Nach 1934 bis zum Kriegsende spielte sich das Vereinsleben im Wesentlichen nur noch in Familienabenden oder Ausflügen ab. Der "Germaniasaal", gerade übernommen vom späteren Ehrenmitglied Albert Kipp und seiner Gattin Mariechen, wurde zum Vereinslokal, in dem im Herbst 1946 die erste Nachkriegsschau stattfand. Nach der Währungsreform stabilisierte und normalisierte sich das Vereinsleben, vor allem die Jugendarbeit konnte wieder verstärkt werden. Im Laufe der Jahre wuchs die Mitgliederzahl auf den heutigen Stand von 140 an, wobei die Zahl der Aktiven bei zur Zeit 15 Züchter/innen liegt.

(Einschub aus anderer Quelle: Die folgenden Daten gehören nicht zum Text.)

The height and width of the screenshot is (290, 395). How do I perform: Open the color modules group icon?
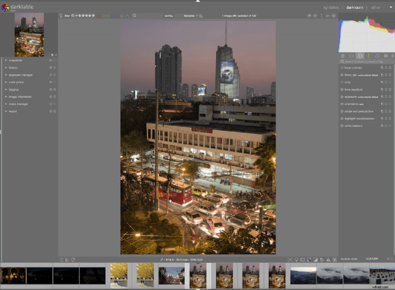click(369, 56)
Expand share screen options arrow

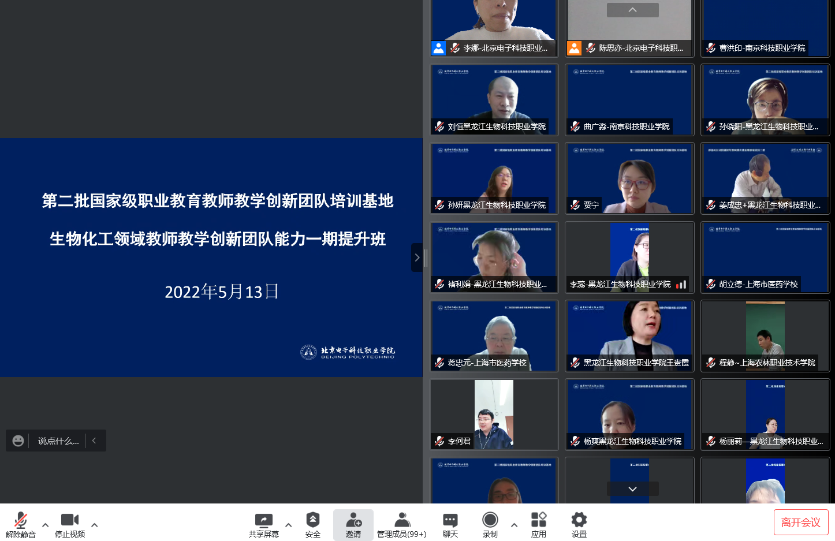[x=289, y=525]
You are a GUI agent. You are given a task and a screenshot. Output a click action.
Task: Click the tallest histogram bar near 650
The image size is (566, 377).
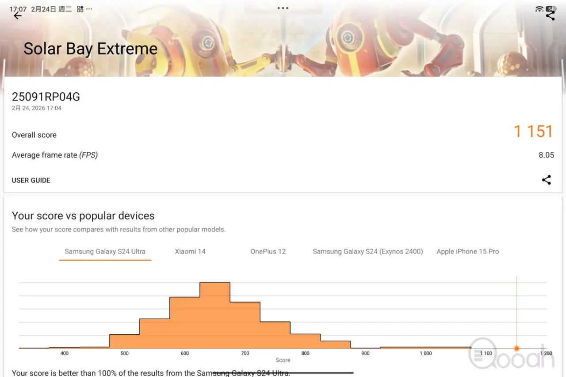(215, 315)
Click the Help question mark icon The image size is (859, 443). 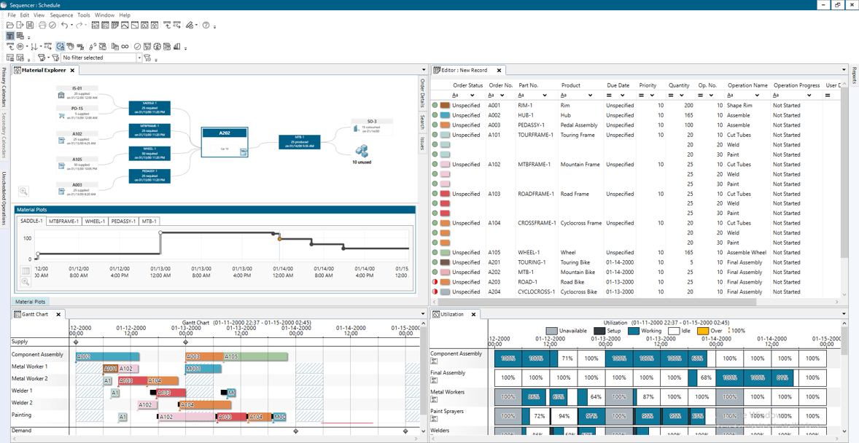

Durch die Initiative des damaligen 1. Vorsitzenden Heinz Hermann werden seit 1971 alle Küken gegen die Mareksche Lähmung geimpft. Ebenso ist die vorgeschriebene Impfung aller Hühner und Tauben gegen die Hühnerpest unerlässlich. Seit den 70er Jahren präsentieren die Züchter ihre Tiere auch auf überregionalen Geflügelschauen, wie z. B. der Nationalen Bundessieger-, Deutsche Tauben-, Zwerghuhn- oder die Landesverbandschauen, die in den Messehallen in Leipzig, Dortmund, Hannover, Nürnberg, Frankfurt, Erfurt, Ulm oder Alsfeld stattfinden. Hier sind besonders die Züchter Heinz Hermann, Josef Tiefenstädter, Bernhard Ruhrig, Benno Klein, Hermann Schuck, Walter Bender und Thomas Müller sowie die Jungzüchter Heike Klein, Hans-Peter Hermann, Janina Hiller, Heiko Schuck und Marina Müller zu erwähnen, die unzählige Erfolge mit ihren gezüchteten Rassen erreicht haben. Besonders stolz ist der Verein auf die errungenen Hessen-, Deutsche Meister- und Europameistertitel durch die genannten Zuchtfreunde.

Jeden 1. Freitag im Monat finden Versammlungen in der Bauernstube des Bürgerhauses statt, die auch durch Fachvorträge oder Tierbesprechungen aufgelockert werden. Grillabende und Tagesausflüge sind jährliche traditionelle Vereinsaktivitäten. Immer wieder konnten Jugendliche für unser Hobby geworben werden. Bei den Treffen der Jungzüchter ist nicht nur die Rassegeflügelzucht ein Thema, es werden auch Bastelnachmittage und andere Freizeitaktivitäten durchgeführt.
Ende Dezember/Anfang Januar findet traditionell die Lokalschau mit ca. 210 Tieren im katholischen Jugendheim statt. Eine große Tombola sowie das berühmte Ockstädter Torten- und Kuchenbüffet lädt die Besucher zum Verweilen und zum geselligen Kaffeetrinken ein. Beim traditionellen Züchterabend feiern über 100 Mitglieder, Züchterfrauen, Züchter und Freunde seit 15 Jahren im Bürgerhaus mit Ehrungen, Tanz und einer großen Tombola.